*Document section:*
* * *

[llvm] [AMDGPU][SIPreEmitPeephole] mustRetainExeczBranch: use BranchProbability and TargetSchedmodel (PR #109818)
Juan Manuel Martinez CaamaƱo via llvm-commits
llvm-commits at lists.llvm.org
Thu Oct 3 08:11:17 PDT 2024
================
@@ -304,11 +299,67 @@ bool SIPreEmitPeephole::getBlockDestinations(
return true;
}
+namespace {
+class BranchWeightCostModel {
+ const SIInstrInfo &TII;
+ const TargetSchedModel &SchedModel;
+ BranchProbability BranchProb;
+ uint64_t BranchCost;
+ uint64_t ThenCyclesCost = 0;
+
+public:
+ BranchWeightCostModel(const SIInstrInfo &TII, const MachineInstr &Branch,
+ const MachineBasicBlock &Succ)
+ : TII(TII), SchedModel(TII.getSchedModel()) {
+ assert(SchedModel.hasInstrSchedModelOrItineraries());
+
+ const MachineBasicBlock &Head = *Branch.getParent();
+ const auto *FromIt = find(Head.successors(), &Succ);
+ assert(FromIt != Head.succ_end());
+
+ BranchProb = Head.getSuccProbability(FromIt);
+ if (BranchProb.isUnknown())

* * *

*Information shown:*
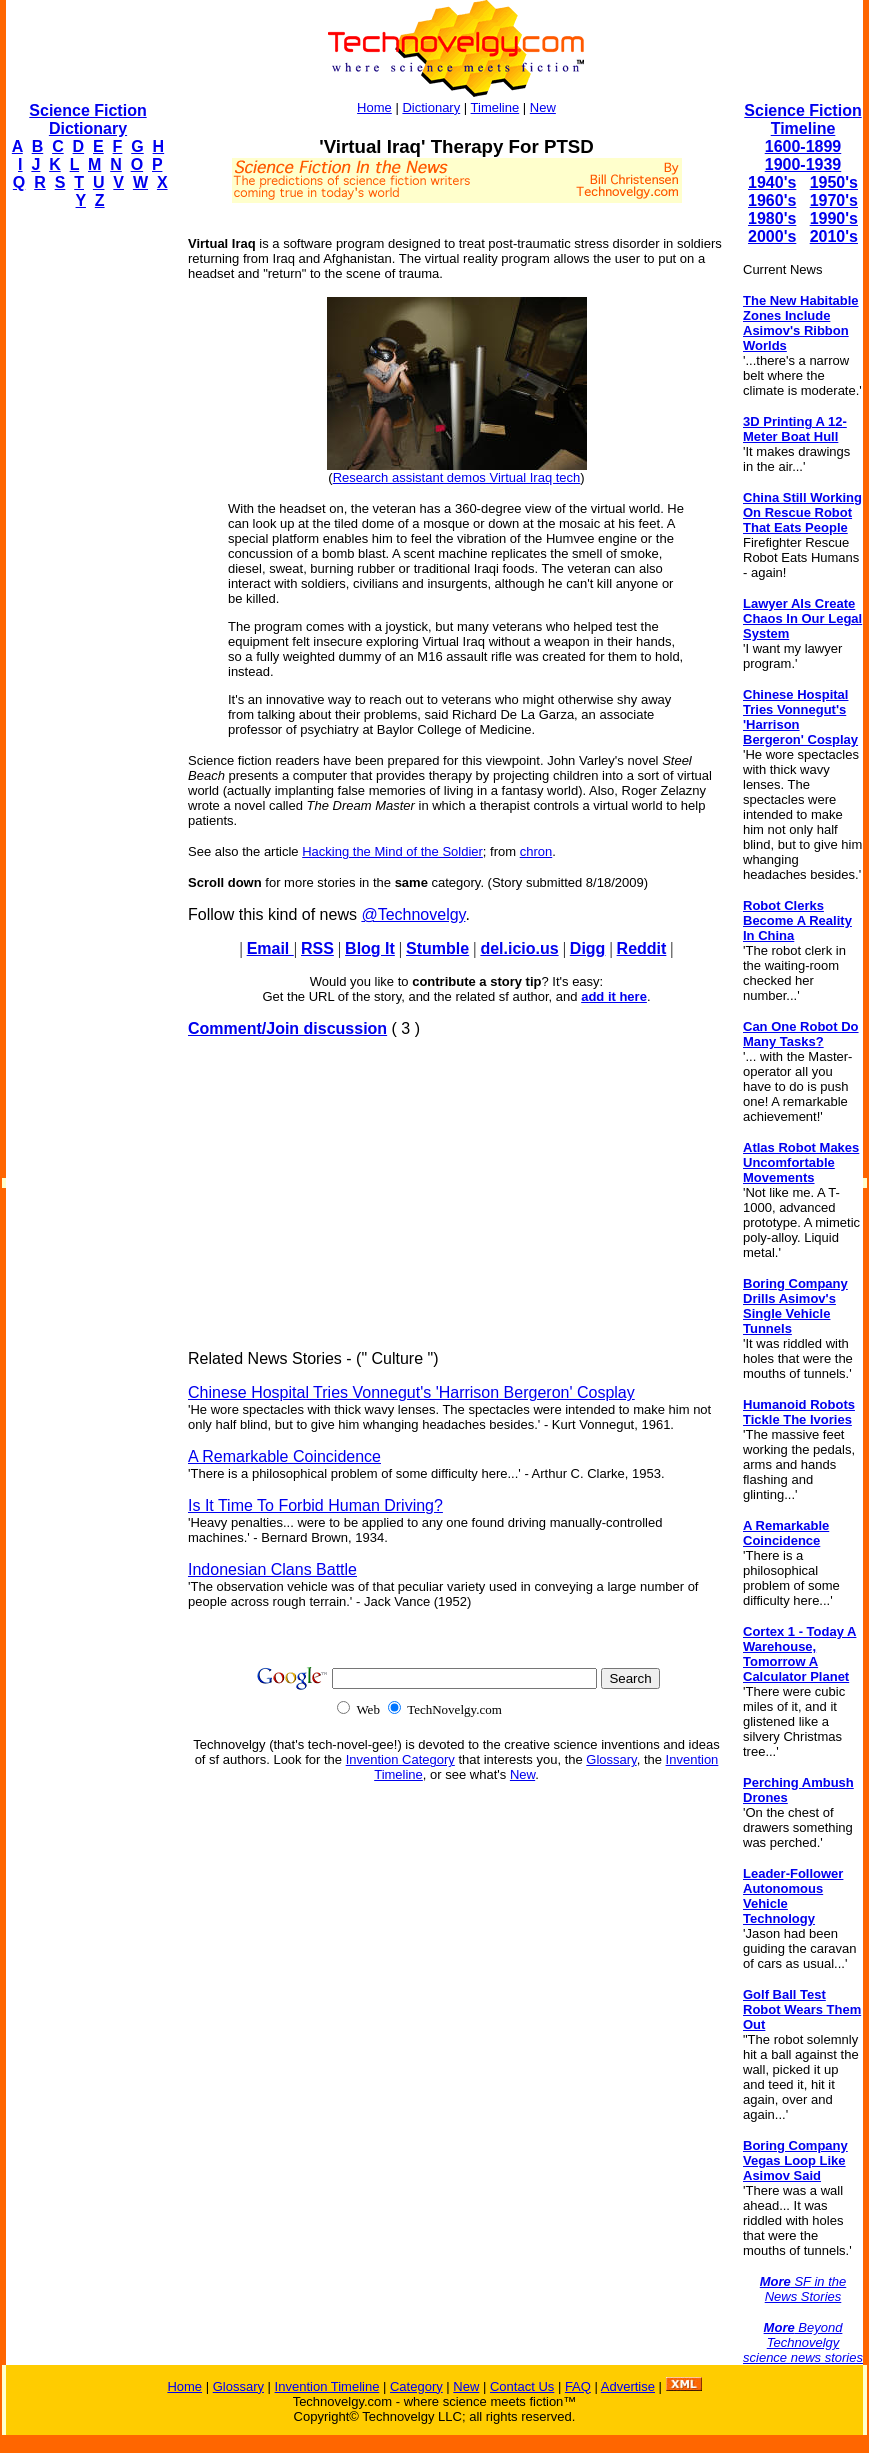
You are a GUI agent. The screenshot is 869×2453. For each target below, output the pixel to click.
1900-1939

* * *

*Tasks:*
1. For each statement about the SIPreEmitPeephole patch excerpt, answer yes or no and quote the words of the excerpt that decide it: (a) the class BranchWeightCostModel declares a member ThenCyclesCost initialized to zero; (b) the constructor of BranchWeightCostModel receives a MachineBasicBlock named Head as one of its parameters; (c) the branch probability is obtained by calling getSuccProbability.
2. Carry on the SIPreEmitPeephole patch excerpt from its final line.

*Answers to the exercises:*
1.
(a) Yes: "uint64_t ThenCyclesCost = 0;"
(b) No: "const MachineBasicBlock &Head = *Branch.getParent();"
(c) Yes: "BranchProb = Head.getSuccProbability(FromIt);"

2.
+ return;
+
+ BranchCost = SchedModel.computeInstrLatency(&Branch, false);
+ }
+
+ bool isUnknown() const { return BranchProb.isUnknown(); }
+
+ bool isProfitable(const MachineInstr &MI) {
+ assert(!isUnknown());
+
+ if (TII.isWaitcnt(MI.getOpcode()))
+ return false;
+
+ ThenCyclesCost += SchedModel.computeInstrLatency(&MI, false);
----------------
jmmartinez wrote:
I'll do some tests using `MachineTraceMetrics` (which internally uses `computeOperandLatency`).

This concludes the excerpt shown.